Esta modalidad se complementaba
con otra, que el pastor ejercía sobre los familiares que se interesaban por el
destino de sus desaparecidos. En este caso, el sacerdote no varió en su postura
ni entonces ni en los treinta años que en este 2013 se cumplen de democracia,
ya que nunca se presentó a denunciar lo ocurrido ante la Justicia ni aportó
datos sobre el paradero de los bebés nacidos en cautiverio o el destino de los
cuerpos de las personas que permanecen desaparecidas, lo que revela su voluntad
actual de “transgredir el ancestral derecho de dar cristiana sepultura a los
ausentes” y su desinterés en atenuar el dolor de los sobrevivientes, tal como
refirieron Nebbia y Palazzani.
El
Reglamento bajo el brazo
En su escrito, los
fiscales consideran a Vara como “un engranaje importante en el andamiaje de la
tecnología del terror en la Subzona 51, por la propia condición de religioso y
lo que ello implicaba en el imaginario de los represores y víctimas”, agregando
que “la utilización de su investidura religiosa a favor de los designios del
plan y de los suyos propios se advierte en la presencia permanente” del cura en
los CCD. De hecho, su oficina estaba ubicada en la planta baja del Batallón de
Comunicación 181, por el que pasaron varias de las víctimas del accionar
represivo del Ejército. Es por ello que Palazzani y Nebbia decidieron imputar
al sacerdote por la totalidad de los hechos ocurridos en el ámbito del V Cuerpo
entre 1976 y 1979, cuando dimitió a su función. La nómina incluye privaciones ilegales
de la libertad, torturas, homicidios, desapariciones y la apropiación de dos
criaturas.
La presencia y
actuación de los capellanes en el marco de un “combate” como el que se
utilizaba para enmascarar a la represión clandestina estaban reguladas desde
1968, cuando el dictador Alejandro Lanusse dictó el Reglamento de Operaciones Sicológicas
del Ejército, cuyo artículo 3013 tipifica entre las “responsabilidades del
capellán” la de evaluar qué impacto o motivaciones tiene la religión dentro de “la
zona de interés”. Es decir, de qué modo puede usarse la sotana para arrancar
información a los detenidos en un CCD como aquellos que Vara visitaba.
El compromiso del cura
con su función puede leerse incluso en uno de los párrafos de su nota de
dimisión de 1979, dirigida al Jefe del Batallón de Comunicaciones 181. Allí, le
agradece por permitirle el “honor (de) haber podido comprometer mi vida y
arriesgarla, durante estos largos años de iniquidad y salvajismo.

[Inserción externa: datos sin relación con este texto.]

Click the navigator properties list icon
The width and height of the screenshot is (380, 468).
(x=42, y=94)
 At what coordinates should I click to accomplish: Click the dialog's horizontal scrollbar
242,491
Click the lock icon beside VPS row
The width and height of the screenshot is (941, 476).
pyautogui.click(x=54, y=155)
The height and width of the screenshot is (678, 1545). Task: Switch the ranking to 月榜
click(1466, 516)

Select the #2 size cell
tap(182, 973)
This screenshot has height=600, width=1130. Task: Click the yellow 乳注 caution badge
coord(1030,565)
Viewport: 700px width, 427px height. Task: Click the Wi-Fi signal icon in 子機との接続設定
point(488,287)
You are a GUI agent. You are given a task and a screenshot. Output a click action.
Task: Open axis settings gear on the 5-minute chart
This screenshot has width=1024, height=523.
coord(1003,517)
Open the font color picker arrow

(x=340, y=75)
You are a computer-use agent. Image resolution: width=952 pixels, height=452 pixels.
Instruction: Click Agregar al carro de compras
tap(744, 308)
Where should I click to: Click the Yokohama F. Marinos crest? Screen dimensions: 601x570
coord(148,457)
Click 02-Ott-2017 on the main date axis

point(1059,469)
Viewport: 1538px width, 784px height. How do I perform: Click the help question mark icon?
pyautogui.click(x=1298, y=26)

Fue un honor
brindar mi aporte sacerdotal a una empresa tan difícil”.
Juez
y parte
El juez Santiago
Martínez respondió a la solicitud de los fiscales ayer viernes 5 de abril. Lo
hizo mediante una resolución de sólo dos carillas, cuyo texto argumentativo se
resume en realidad en dos párrafos y mediante la cual negó el conjunto de
pedidos de los fiscales, obstruyendo de ese modo la función investigativa que
él mismo les delegó el Día de los Santos Inocentes del año pasado.
En opinión del
magistrado, “a esta altura no se verifica el estado de sospecha” sobre Vara,
pese a que los testimonios de las víctimas y sus familiares fueron oídos por
todos los asistentes al juicio oral y público que concluyó en septiembre
pasado, con un fallo en que un Tribunal Oral ordenó al Juzgado Federal la
profundización de la investigación debido al estado de sospecha que, marcó el
TOF, incluso “compromete a la Iglesia católica” institucionalmente.
En el escrito firmado
ayer, el juez Martínez naturalizó además el contacto que el cura y capitán Vara
tuvo con personas secuestradas entendiéndolo como propio de su función y
agregando que no basta para “atribuirle autoría o participación en un ilícito
de naturaleza penal”.
De acuerdo a lo
expresado por la Cámara Nacional de Casación a mediados de diciembre último,
Martínez está participando con esta tesitura de un doble juego en que aparece
en dos roles: juez y parte. Bajo las firmas de los magistrados Alejandro
Slokar, Ángela Ledesma y Pedro David, la CNCP indicó expresamente hace menos de
un semestre que el único que “estaría autorizado a oponerse a un pedido del
representante de la vindicta pública sería tan sólo la asistencia letrada” de
la contraparte, “pero esa posición nunca puede ser ocupada por el tercero
imparcial, so riesgo de romper el equilibrio que debe existir entre los tres
poderes realizadores del proceso penal”.
En pocas palabras: de
acuerdo a lo expresado por el máximo tribunal penal de la Nación, el juez
bahiense Martínez se comportó en esta ocasión como abogado defensor del
sacerdote y capitán del Ejército Vara, que interrogaba a personas secuestradas y se permitía el
gesto humanitario de llevarles cigarrillos para que fumando olvidasen lo vivido
en las aulas del terror de “La Escuelita”.